Yesterday, hundreds of students of the Lagos Stte University (LASU), protested at the governor’s office in Alausa, Ikeja, Lagos, Nigeria.
Several efforts to calm the nerves of agitating students, who barricaded the entire area including the state House of Assembly with the vehicles that conveyed them to Alausa that afternoon proved futile as they warned the security operatives within the vicinity not to carry out any action that would further provoke them.
The students maintained that the government had not done anything to address the problems facing them in their various campuses.
The students carried placards with several inscriptions like ‘Fashola, Remember We Voted For You,’ ‘We Are Tired of Staying At Home, Please Save Our Souls,’ What Have We Done Wrong As Students of A State-Owned University? Ask Fashola.’ They said they were fighting on behalf of the entire students and their lecturers who would be embarking on an indefinite strike on 30 September, 2010.
They also complained that they have been forced to come out and tell the people the unbearable conditions under which they have continued to attend classes.
While some of them told P.M.NEWS that they are forced by the lukewarm attitude of the state government to continue using obsolete materials in the school, others said they do not have enough classrooms as thousands of them always stand during lectures because the institution does not have enough seats for them despite the fact that they pay their school fees promptly.
Osineye Adebowale, former SUG President of the school, who led the students told P.M.NEWS that “we are trying to tell the Lagos State Governor to implement the agreement reached on salary between the Federal Government and Academic Staff Union of Universities.
“We observed that some states have begun the implementation. Nassarawa and Edo have done that.
“When the negotiation was been made, he was there. Come 30, this month all lecturers of the state institutions would be embarking on strike and the consequence is that the students would be idle and engage in social vices including thuggery while the female students would be forced into prostitution. We believe in intellectual struggle and we are here to demonstrate our concern.”
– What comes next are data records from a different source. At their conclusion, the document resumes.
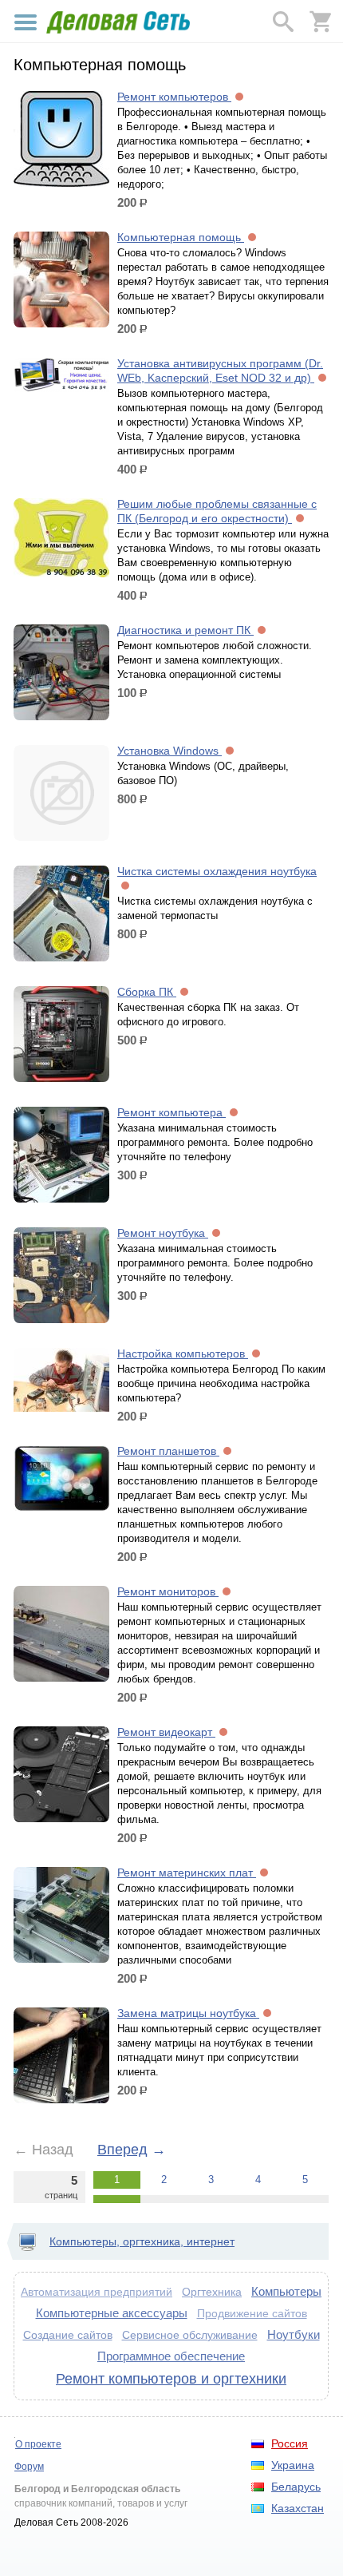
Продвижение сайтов (252, 2314)
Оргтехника (212, 2291)
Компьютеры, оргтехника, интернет (142, 2241)
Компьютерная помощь (180, 237)
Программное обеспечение (171, 2356)
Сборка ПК (146, 991)
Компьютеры (286, 2291)
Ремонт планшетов (168, 1451)
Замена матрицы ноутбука (188, 2013)
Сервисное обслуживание (190, 2334)
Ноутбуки (293, 2334)
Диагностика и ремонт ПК (185, 630)
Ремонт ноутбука (162, 1233)
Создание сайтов (67, 2334)
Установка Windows (169, 750)
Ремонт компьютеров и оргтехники (171, 2379)
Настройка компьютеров (182, 1353)
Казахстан (297, 2508)
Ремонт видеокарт (166, 1732)
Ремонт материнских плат (186, 1872)
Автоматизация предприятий (96, 2292)
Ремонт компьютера (171, 1112)
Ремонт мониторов (168, 1591)
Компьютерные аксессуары (111, 2313)
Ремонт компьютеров (174, 96)
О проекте (38, 2444)
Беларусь (296, 2486)
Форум (29, 2466)
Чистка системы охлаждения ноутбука (217, 871)
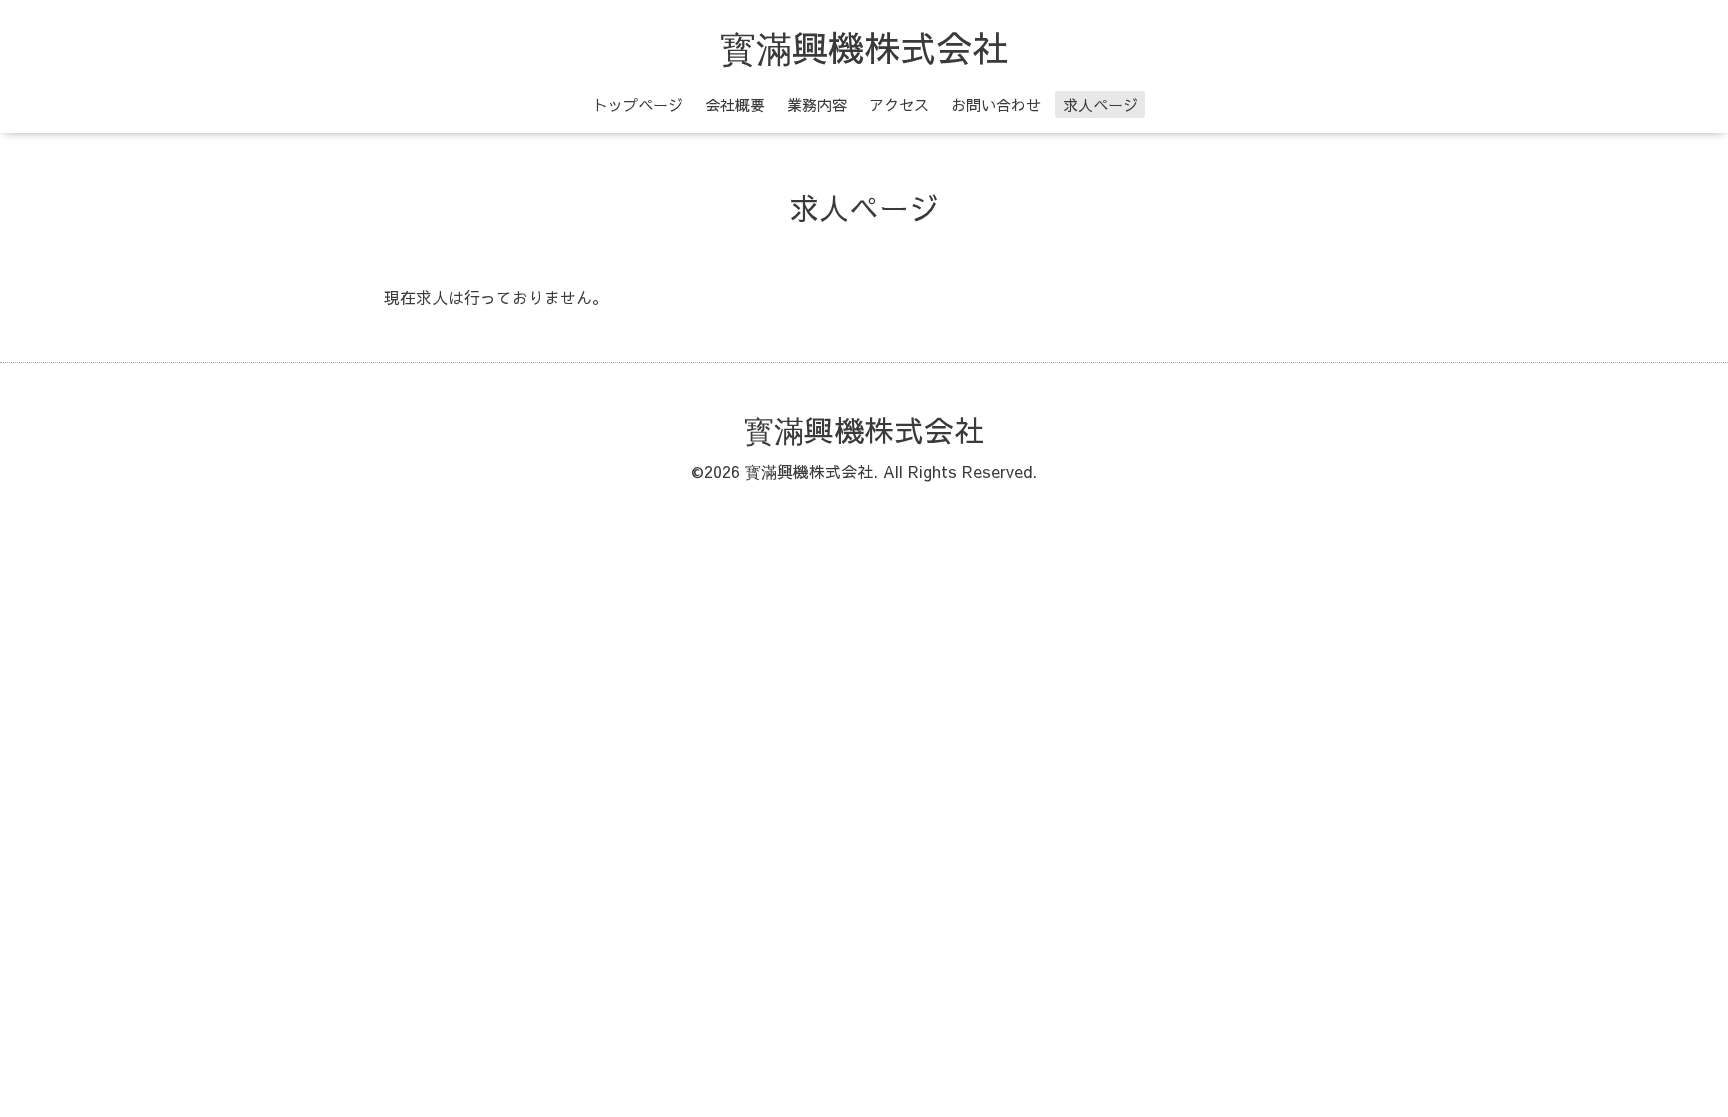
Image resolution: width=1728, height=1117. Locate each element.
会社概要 (735, 104)
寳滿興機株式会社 (864, 47)
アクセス (899, 104)
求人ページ (1100, 104)
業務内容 (817, 104)
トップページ (638, 104)
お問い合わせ (996, 104)
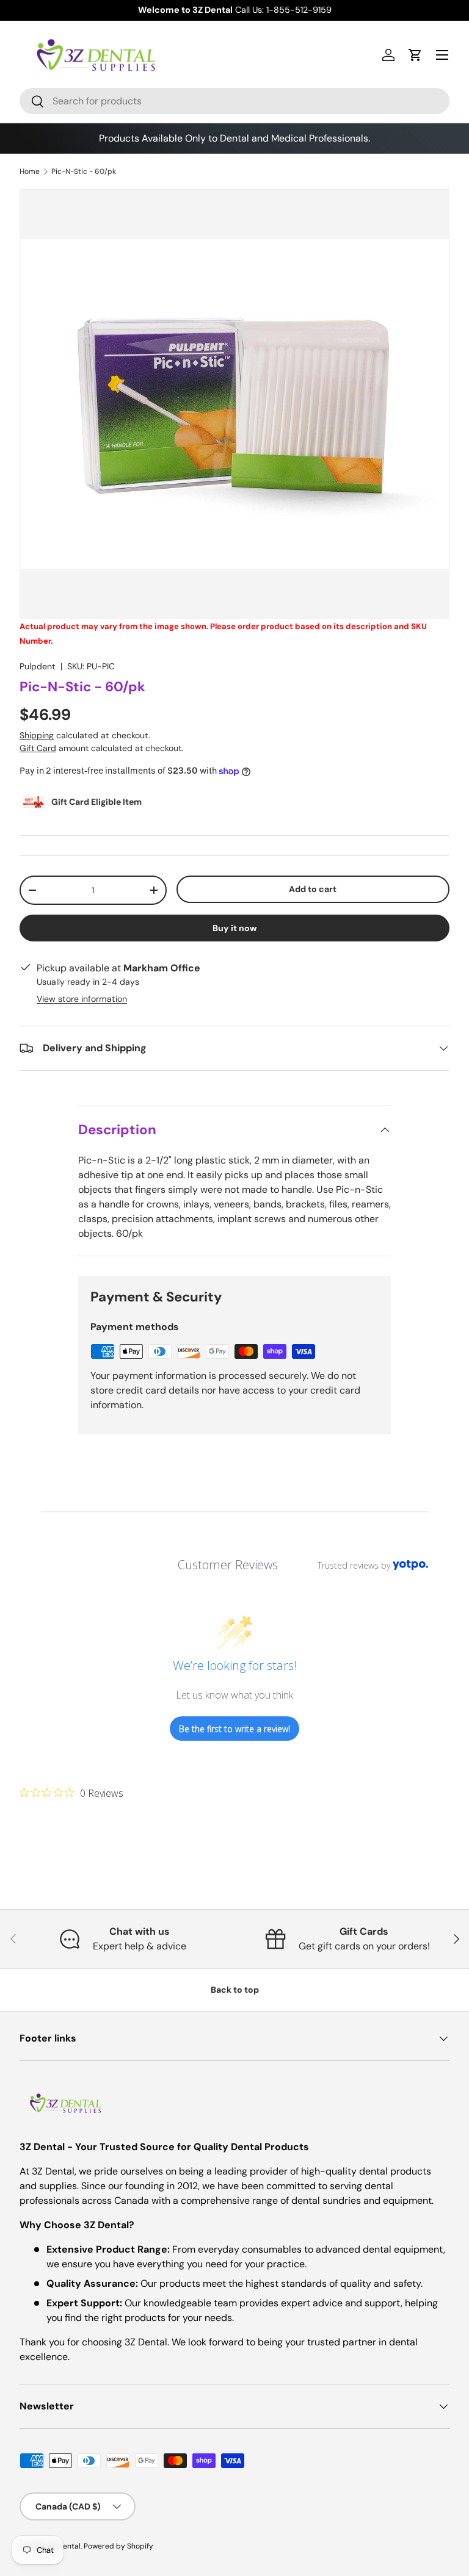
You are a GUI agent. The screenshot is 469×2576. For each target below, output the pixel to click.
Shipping (37, 735)
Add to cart (312, 888)
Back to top (235, 1989)
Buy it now (235, 928)
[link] (71, 1792)
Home (30, 171)
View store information (82, 998)
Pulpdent (38, 666)
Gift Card (38, 748)
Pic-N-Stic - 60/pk (83, 171)
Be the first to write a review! (234, 1729)
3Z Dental (64, 2546)
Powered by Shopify (118, 2546)
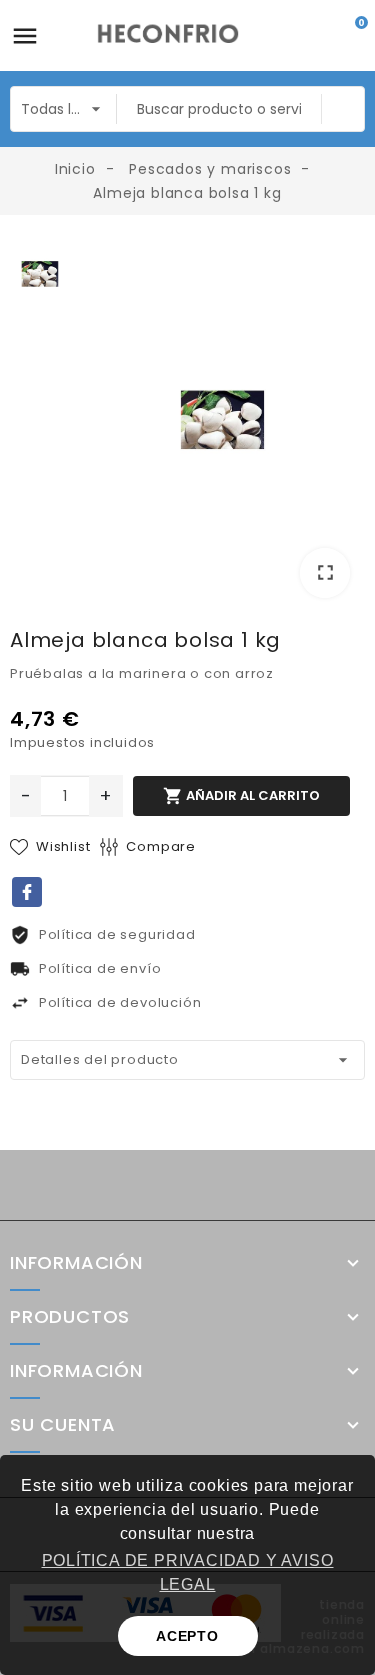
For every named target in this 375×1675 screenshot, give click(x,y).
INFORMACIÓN (76, 1371)
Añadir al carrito (241, 796)
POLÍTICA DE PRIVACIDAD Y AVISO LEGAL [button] (188, 1572)
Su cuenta (63, 1425)
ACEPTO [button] (187, 1636)
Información (76, 1263)
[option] (222, 424)
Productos (70, 1317)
He said the various unions had sent messages to the governor which the latter had rebuffed.
Adebowale also said the claim by the government that education is the cornerstone of the current administration was fallacious and hasty because the 26 per cent of the annual budget declared by UNESCO as the average for education is yet to be met.
“Go to our school and you would discover 1, 000 students standing while 500 are seating receiving lectures,” he said.
Another student who gave his name as Goriola Grillo said; “it is actually obvious to the blind and audible to the deaf that the Lagos State and Federal governments have been toying with our future. The fact that education is not seen as a right in Nigeria does not mean we should not get better education.
“You will also agree with me that for a long time now, we have been having problems with our education. Their children are schooling abroad while we are here suffering. Come to LASU and see the learning condition.
“We are only hopeful that the government can do something about the yearnings of the students. The state government is promoting a mega city but have you asked them if they can have a mega city without a mega institution producing mega students?”
A Geology student, who did not want his name mentioned lamented that he had spent seven years in the institution just because of challenges not related to his failure in the examination.
He said: “They should stop treating us as if we do not belong to this country. Most of us have spent beyond the actual number of years we were supposed to spend not because we failed, but because of government’s insensitivity to our plight.
“I have spent seven years in the school instead of the normal four years. I have not failed in my examinations before so why should I remain a perpetual student?”
Addressing the students, the state Chief of Staff, Adesegun Ogunlewe, said the state government was meeting with the union members in an effort to fashion out ways to solve the salary problems.